• Objective: Revise the data below by replacing every instance of "Where should I click to" with "Which spot should I click to", and leave everything else unchanged.

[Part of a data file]
- - -

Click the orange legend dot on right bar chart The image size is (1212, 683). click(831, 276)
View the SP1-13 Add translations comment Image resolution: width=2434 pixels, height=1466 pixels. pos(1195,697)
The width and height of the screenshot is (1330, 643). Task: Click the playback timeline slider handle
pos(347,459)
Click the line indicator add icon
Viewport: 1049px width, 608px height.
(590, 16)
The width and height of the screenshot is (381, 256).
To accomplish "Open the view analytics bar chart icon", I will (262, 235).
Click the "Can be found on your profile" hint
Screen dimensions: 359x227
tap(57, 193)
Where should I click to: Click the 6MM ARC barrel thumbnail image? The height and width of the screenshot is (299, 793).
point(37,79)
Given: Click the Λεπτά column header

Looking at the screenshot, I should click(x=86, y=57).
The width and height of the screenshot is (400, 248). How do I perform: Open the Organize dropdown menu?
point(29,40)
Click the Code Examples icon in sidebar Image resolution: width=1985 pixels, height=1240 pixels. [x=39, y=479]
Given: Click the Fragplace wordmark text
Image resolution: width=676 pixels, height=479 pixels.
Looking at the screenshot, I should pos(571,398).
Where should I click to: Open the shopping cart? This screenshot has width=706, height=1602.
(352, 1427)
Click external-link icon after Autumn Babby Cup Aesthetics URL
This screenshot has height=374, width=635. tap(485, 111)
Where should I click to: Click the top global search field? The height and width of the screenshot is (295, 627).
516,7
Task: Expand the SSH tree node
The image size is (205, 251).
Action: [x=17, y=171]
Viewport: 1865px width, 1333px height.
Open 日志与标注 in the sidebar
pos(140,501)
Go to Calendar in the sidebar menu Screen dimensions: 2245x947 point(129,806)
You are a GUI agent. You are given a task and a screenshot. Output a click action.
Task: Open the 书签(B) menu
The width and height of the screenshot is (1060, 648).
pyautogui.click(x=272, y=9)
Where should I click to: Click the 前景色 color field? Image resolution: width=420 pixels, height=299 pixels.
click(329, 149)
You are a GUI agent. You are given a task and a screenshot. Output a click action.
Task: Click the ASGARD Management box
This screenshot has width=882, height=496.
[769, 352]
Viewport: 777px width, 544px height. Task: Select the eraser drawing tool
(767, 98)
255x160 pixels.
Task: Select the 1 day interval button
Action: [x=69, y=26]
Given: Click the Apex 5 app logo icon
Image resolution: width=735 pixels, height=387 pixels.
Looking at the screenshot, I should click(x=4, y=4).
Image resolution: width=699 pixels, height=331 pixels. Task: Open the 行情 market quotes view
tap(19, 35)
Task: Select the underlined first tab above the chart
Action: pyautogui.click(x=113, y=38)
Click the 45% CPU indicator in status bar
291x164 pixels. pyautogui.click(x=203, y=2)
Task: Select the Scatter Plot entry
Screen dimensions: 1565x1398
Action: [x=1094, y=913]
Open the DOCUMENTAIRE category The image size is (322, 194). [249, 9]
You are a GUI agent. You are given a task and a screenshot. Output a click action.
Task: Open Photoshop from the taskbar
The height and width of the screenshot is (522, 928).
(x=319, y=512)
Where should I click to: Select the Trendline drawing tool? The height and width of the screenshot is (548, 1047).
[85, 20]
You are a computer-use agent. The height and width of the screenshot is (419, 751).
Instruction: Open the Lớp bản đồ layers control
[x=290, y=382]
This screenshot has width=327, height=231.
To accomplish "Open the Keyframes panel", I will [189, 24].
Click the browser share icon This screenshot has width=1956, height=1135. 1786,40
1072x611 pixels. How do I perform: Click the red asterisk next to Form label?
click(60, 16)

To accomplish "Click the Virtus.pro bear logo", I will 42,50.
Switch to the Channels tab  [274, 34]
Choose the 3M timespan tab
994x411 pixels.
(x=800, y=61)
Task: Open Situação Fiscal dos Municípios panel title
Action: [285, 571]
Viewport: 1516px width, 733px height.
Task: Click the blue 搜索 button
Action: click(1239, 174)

- - -

• Final answer:
Click the orange legend dot on right bar chart The image size is (1212, 683). click(831, 276)
View the SP1-13 Add translations comment Image resolution: width=2434 pixels, height=1466 pixels. pos(1195,697)
The width and height of the screenshot is (1330, 643). Task: Click the playback timeline slider handle
pos(347,459)
Click the line indicator add icon
Viewport: 1049px width, 608px height.
(590, 16)
The width and height of the screenshot is (381, 256).
To accomplish "Open the view analytics bar chart icon", I will (262, 235).
Click the "Can be found on your profile" hint
Screen dimensions: 359x227
tap(57, 193)
Which spot should I click to: Click the 6MM ARC barrel thumbnail image? The height and width of the screenshot is (299, 793).
point(37,79)
Given: Click the Λεπτά column header

Looking at the screenshot, I should click(x=86, y=57).
The width and height of the screenshot is (400, 248). How do I perform: Open the Organize dropdown menu?
point(29,40)
Click the Code Examples icon in sidebar Image resolution: width=1985 pixels, height=1240 pixels. [x=39, y=479]
Given: Click the Fragplace wordmark text
Image resolution: width=676 pixels, height=479 pixels.
Looking at the screenshot, I should pos(571,398).
Which spot should I click to: Open the shopping cart? This screenshot has width=706, height=1602.
(352, 1427)
Click external-link icon after Autumn Babby Cup Aesthetics URL
This screenshot has height=374, width=635. tap(485, 111)
Which spot should I click to: Click the top global search field? The height and width of the screenshot is (295, 627).
516,7
Task: Expand the SSH tree node
The image size is (205, 251).
Action: [x=17, y=171]
Viewport: 1865px width, 1333px height.
Open 日志与标注 in the sidebar
pos(140,501)
Go to Calendar in the sidebar menu Screen dimensions: 2245x947 point(129,806)
You are a GUI agent. You are given a task and a screenshot. Output a click action.
Task: Open the 书签(B) menu
The width and height of the screenshot is (1060, 648).
pyautogui.click(x=272, y=9)
Which spot should I click to: Click the 前景色 color field? Image resolution: width=420 pixels, height=299 pixels.
click(329, 149)
You are a GUI agent. You are given a task and a screenshot. Output a click action.
Task: Click the ASGARD Management box
This screenshot has width=882, height=496.
[769, 352]
Viewport: 777px width, 544px height. Task: Select the eraser drawing tool
(767, 98)
255x160 pixels.
Task: Select the 1 day interval button
Action: [x=69, y=26]
Given: Click the Apex 5 app logo icon
Image resolution: width=735 pixels, height=387 pixels.
Looking at the screenshot, I should click(x=4, y=4).
Image resolution: width=699 pixels, height=331 pixels. Task: Open the 行情 market quotes view
tap(19, 35)
Task: Select the underlined first tab above the chart
Action: pyautogui.click(x=113, y=38)
Click the 45% CPU indicator in status bar
291x164 pixels. pyautogui.click(x=203, y=2)
Task: Select the Scatter Plot entry
Screen dimensions: 1565x1398
Action: [x=1094, y=913]
Open the DOCUMENTAIRE category The image size is (322, 194). [249, 9]
You are a GUI agent. You are given a task and a screenshot. Output a click action.
Task: Open Photoshop from the taskbar
The height and width of the screenshot is (522, 928).
(x=319, y=512)
Which spot should I click to: Select the Trendline drawing tool? The height and width of the screenshot is (548, 1047).
[85, 20]
You are a computer-use agent. The height and width of the screenshot is (419, 751).
Instruction: Open the Lớp bản đồ layers control
[x=290, y=382]
This screenshot has width=327, height=231.
To accomplish "Open the Keyframes panel", I will [189, 24].
Click the browser share icon This screenshot has width=1956, height=1135. 1786,40
1072x611 pixels. How do I perform: Click the red asterisk next to Form label?
click(60, 16)

To accomplish "Click the Virtus.pro bear logo", I will 42,50.
Switch to the Channels tab  [274, 34]
Choose the 3M timespan tab
994x411 pixels.
(x=800, y=61)
Task: Open Situação Fiscal dos Municípios panel title
Action: [285, 571]
Viewport: 1516px width, 733px height.
Task: Click the blue 搜索 button
Action: click(1239, 174)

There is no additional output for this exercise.